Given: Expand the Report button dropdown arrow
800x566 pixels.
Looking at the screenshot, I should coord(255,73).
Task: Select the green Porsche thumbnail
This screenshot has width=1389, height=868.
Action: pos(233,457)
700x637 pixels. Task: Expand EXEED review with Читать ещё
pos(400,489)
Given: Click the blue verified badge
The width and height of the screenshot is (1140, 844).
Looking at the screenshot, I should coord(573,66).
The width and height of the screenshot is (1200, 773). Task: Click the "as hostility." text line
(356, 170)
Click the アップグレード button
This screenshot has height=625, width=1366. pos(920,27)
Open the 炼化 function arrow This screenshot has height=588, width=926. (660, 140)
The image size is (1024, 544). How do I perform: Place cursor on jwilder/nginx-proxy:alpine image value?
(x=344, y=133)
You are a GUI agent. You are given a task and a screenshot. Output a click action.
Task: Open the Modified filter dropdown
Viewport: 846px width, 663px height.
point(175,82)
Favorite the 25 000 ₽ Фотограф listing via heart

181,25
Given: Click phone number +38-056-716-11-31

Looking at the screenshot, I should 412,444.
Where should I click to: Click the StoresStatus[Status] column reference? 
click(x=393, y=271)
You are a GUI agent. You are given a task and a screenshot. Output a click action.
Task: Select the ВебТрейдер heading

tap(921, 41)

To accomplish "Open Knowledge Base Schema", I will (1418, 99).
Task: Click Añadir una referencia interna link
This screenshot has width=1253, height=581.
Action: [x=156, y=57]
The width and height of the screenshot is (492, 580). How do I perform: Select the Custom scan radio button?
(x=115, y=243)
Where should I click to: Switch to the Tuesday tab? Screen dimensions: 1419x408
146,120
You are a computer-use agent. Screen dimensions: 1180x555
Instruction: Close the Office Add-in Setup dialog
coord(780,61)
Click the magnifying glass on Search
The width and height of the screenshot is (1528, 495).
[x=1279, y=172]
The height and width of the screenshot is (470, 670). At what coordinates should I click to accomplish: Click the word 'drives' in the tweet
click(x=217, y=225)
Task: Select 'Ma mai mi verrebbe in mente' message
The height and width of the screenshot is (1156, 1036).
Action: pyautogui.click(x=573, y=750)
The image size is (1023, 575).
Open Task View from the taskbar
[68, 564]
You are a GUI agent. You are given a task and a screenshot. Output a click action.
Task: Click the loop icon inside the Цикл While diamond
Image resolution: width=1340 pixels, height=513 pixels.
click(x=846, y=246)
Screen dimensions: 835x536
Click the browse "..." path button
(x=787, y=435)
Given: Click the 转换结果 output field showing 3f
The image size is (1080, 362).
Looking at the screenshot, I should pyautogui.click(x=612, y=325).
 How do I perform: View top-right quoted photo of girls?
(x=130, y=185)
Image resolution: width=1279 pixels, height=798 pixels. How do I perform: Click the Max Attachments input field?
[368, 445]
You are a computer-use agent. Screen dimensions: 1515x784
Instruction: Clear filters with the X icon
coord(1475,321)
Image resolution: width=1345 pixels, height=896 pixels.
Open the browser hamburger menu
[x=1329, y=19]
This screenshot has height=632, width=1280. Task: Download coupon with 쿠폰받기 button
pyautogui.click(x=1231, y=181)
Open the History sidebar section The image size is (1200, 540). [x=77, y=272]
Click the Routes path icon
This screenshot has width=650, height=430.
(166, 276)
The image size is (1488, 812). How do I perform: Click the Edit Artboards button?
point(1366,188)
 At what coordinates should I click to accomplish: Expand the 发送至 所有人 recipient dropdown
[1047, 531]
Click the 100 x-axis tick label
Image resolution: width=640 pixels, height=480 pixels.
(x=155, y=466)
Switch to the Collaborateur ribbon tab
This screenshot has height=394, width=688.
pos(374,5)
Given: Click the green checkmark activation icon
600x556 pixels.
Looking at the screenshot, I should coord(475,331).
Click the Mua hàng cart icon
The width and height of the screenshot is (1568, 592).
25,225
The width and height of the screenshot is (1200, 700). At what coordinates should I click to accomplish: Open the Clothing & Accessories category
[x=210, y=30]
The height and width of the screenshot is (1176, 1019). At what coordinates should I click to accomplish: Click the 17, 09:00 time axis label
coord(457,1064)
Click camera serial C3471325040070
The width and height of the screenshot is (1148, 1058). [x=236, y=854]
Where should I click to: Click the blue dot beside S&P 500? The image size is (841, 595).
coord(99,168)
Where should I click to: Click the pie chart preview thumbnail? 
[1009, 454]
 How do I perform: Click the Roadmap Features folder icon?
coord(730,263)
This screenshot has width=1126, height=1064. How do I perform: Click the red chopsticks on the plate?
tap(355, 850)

__What the exercise asks__
The lines to copy run from the start of the records above through the line holding "Given: Click the blue verified badge"; give them exactly, both ends included, and nothing else.

__Task output__
Given: Expand the Report button dropdown arrow
800x566 pixels.
Looking at the screenshot, I should coord(255,73).
Task: Select the green Porsche thumbnail
This screenshot has width=1389, height=868.
Action: pos(233,457)
700x637 pixels. Task: Expand EXEED review with Читать ещё
pos(400,489)
Given: Click the blue verified badge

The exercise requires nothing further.